Personal information
- Nickname: Asero (Steel)
- Born: Vincent Diazen Astrolabio April 1, 1997 (age 29) General Santos City, Cotabato del Sur, Philippines
- Height: 1.65 m (5 ft 5 in)
- Weight: Super Flyweight; Bantamweight;

Boxing career
- Reach: 166.37 cm (66 in)
- Stance: Orthodox

Boxing record
- Total fights: 26
- Wins: 20
- Win by KO: 15
- Losses: 6

= Vincent Astrolabio =

Filipino boxer (born 1997)

Vincent Astrolabio (born April 1, 1997) is a Filipino professional boxer who held the WBO Inter-continental and WBC International Bantamweight titles from 2022 to 2023, he challenged for the WBO Bantamweight title in 2023.

==Professional career==
===Super flyweight===
====Debut====
On August 14, 2015, Astrolabio made his debut against Argie Emendo in SM City Annex of Davao City, Philippines. He won the match by technical knockout.

====Astrolabio vs. He====
On December 15, 2018, Astrolabio fought for the vacant WBO Asia Pacific Youth Super Flyweight title against Zhongli He in Yubei, China. Astrolabio lost via majority decision with the score of 95-95 and 94–96(x2) in favor of He.

===Bantamweight===
====Astrolabio vs.

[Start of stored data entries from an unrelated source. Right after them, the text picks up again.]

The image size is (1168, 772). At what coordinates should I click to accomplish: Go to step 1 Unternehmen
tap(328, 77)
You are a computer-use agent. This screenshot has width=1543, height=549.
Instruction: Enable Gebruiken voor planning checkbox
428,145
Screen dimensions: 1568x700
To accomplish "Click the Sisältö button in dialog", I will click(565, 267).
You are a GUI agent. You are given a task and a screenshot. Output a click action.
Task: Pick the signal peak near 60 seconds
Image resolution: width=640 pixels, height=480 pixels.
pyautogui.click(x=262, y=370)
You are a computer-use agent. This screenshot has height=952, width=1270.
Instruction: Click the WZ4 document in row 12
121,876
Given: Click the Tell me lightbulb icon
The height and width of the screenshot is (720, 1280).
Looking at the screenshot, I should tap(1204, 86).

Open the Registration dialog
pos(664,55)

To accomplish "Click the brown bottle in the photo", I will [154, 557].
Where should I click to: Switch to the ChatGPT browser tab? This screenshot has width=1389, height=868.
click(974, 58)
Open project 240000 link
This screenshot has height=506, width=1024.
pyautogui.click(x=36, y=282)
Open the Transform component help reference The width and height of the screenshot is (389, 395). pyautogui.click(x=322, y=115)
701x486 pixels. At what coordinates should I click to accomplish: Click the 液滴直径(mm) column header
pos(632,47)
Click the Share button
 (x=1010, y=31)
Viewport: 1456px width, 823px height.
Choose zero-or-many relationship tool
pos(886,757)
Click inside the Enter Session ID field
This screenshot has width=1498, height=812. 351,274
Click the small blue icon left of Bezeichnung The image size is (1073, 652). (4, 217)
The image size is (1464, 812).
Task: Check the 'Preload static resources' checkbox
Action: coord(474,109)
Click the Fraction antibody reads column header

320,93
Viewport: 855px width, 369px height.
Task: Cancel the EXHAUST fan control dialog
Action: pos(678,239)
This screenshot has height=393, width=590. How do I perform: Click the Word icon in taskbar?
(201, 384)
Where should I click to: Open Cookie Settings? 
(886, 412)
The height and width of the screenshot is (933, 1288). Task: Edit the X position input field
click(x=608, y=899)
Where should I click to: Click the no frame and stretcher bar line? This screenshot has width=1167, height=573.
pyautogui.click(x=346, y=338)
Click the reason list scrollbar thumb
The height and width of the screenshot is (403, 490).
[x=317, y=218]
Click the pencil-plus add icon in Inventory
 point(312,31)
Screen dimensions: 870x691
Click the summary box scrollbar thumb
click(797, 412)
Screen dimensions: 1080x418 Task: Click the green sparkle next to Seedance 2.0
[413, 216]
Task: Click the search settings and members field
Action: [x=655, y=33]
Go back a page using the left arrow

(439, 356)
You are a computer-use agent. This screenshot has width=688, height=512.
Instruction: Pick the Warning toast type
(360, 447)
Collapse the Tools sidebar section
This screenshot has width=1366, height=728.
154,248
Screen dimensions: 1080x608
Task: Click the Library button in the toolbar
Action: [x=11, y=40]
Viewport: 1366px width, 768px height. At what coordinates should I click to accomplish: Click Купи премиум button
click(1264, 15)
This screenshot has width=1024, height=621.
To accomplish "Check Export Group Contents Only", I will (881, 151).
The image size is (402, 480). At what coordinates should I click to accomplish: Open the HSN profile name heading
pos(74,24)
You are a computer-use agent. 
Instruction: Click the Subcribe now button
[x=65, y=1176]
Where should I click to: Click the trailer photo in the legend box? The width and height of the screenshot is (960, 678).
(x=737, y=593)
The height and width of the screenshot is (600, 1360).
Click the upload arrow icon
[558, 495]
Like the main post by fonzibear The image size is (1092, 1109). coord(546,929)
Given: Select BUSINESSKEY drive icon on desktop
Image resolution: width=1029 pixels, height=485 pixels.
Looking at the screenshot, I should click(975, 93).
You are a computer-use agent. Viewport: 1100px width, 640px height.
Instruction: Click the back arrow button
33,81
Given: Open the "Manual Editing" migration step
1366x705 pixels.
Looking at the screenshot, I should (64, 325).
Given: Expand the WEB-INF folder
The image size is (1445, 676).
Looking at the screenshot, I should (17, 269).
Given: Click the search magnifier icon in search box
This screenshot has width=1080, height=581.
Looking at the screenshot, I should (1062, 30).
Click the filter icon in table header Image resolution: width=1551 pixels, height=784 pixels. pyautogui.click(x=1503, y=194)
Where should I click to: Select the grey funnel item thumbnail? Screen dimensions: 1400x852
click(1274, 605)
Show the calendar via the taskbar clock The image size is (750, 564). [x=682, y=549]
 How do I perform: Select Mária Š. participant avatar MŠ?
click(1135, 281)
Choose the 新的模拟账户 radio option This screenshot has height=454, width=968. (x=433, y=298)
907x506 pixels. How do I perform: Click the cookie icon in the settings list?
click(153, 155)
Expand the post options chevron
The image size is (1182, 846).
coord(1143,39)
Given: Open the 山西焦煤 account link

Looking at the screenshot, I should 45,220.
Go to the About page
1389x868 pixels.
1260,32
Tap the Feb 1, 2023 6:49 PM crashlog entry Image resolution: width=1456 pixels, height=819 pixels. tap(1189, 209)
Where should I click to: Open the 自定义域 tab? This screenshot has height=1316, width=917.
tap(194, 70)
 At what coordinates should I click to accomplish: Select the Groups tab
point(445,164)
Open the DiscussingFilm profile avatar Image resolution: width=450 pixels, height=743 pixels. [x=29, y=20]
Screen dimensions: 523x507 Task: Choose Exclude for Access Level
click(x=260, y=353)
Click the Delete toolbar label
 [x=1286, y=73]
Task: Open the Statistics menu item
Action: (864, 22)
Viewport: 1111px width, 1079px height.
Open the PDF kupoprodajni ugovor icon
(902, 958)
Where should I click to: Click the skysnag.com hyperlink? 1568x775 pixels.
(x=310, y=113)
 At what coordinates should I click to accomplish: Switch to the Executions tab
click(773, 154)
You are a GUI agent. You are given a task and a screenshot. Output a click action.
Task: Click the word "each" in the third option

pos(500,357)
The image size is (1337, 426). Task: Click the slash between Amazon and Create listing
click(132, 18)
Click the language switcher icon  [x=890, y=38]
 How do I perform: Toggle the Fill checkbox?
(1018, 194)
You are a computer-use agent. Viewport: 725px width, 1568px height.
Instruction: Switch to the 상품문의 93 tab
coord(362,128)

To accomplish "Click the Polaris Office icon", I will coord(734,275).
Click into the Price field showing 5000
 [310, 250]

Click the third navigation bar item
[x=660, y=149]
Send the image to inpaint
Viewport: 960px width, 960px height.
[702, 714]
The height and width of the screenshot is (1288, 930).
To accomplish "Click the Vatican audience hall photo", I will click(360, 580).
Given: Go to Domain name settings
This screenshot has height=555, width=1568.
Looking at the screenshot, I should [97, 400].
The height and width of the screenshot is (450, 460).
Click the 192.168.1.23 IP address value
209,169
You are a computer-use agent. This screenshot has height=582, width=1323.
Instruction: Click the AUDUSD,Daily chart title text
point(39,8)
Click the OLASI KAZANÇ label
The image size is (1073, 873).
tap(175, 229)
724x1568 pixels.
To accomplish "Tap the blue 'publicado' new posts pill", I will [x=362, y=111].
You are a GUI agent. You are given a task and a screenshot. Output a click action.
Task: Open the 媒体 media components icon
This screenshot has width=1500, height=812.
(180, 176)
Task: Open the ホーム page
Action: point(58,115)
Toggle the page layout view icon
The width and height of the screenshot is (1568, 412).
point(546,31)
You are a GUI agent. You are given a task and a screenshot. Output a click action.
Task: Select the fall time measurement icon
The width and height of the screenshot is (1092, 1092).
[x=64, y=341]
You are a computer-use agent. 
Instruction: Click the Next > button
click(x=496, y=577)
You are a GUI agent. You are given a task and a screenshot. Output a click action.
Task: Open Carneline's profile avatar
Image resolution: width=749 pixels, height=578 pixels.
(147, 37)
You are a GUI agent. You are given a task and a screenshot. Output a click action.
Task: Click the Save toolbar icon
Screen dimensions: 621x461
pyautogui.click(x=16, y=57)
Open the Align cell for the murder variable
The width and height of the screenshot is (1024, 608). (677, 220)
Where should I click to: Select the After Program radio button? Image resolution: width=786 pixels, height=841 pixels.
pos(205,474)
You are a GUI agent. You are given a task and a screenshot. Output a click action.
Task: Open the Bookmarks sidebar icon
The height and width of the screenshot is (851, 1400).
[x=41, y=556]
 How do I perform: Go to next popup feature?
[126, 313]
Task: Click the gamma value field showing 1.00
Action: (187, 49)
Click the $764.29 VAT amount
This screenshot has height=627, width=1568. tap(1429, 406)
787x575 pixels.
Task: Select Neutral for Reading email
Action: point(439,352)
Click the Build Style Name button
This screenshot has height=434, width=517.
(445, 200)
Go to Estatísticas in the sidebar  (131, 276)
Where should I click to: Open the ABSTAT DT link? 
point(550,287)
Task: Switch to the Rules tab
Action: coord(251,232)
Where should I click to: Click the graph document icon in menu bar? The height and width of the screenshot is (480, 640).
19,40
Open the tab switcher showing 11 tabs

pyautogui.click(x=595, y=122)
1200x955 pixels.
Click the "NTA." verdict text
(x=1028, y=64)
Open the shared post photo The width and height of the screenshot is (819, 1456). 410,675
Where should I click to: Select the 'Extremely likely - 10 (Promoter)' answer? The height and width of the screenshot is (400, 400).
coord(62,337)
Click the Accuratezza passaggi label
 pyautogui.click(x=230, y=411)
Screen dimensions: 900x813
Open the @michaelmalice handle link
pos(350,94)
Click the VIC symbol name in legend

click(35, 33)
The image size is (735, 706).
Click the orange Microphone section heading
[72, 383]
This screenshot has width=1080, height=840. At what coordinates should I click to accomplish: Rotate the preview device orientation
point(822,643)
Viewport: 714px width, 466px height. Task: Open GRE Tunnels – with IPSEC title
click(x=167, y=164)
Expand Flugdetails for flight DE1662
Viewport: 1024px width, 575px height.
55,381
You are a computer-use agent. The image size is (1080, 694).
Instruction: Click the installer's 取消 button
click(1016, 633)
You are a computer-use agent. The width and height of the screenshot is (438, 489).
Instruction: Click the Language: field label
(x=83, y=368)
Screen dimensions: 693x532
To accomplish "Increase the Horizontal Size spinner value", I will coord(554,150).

Tejones====
After 8 consecutive wins, on July 24, 2017, Astrolabio fought against Joe Tejones (8–3–0) for the vacant Philippines Mindanao Professional Boxing Federation (MinProBa) bantamweight title. In a full 10 rounder bout, Astrolabio won via unanimous decision with the scores of 96–93 and 98–91(×2), winning the title.

====Astrolabio vs. Kobayashi====
On July 15, 2018, Astrolabio fought Japan's Yuki Strong Kobayashi in the undercard of Manny Pacquiao vs. Lucas Matthysse at Axiata Arena, Kuala Lumpur, Malaysia. He lost the match via technical knockout in the 4th round.

====Astrolabio vs. Liukhoto====
After his loss against Zhongli He, Astrolabio moved up to bantamweight to fight the undefeated Patrick Liukhoto of Indonesia for the vacant WBO Oriental bantamweight title in Jakarta, Indonesia. Astrolabio won via technical knockout, making him the new WBO Oriental bantamweight champion.

He then defended the title twice, winning both fights, one via 5th round stoppage against Kevin Aseniero and the other via a body shot knockout against Wilbert Berondo.

====Astrolabio vs. Rigondeaux====
Astrolabio fought Guillermo Rigondeaux for the vacant WBC International bantamweight title in Dubai, Astrolabio won via unanimous decision.

====Astrolabio vs. Potapov====
After winning against Rigondeaux, Astrolabio was given a chance to fight Russian Nikolai Potapov for the vacant WBO Intercontinental belt, the fight was Astrolabio's debut in the United States. After flooring Potapov in round 1 and 5, Astrolabio knocked him out in the sixth round, winning the title.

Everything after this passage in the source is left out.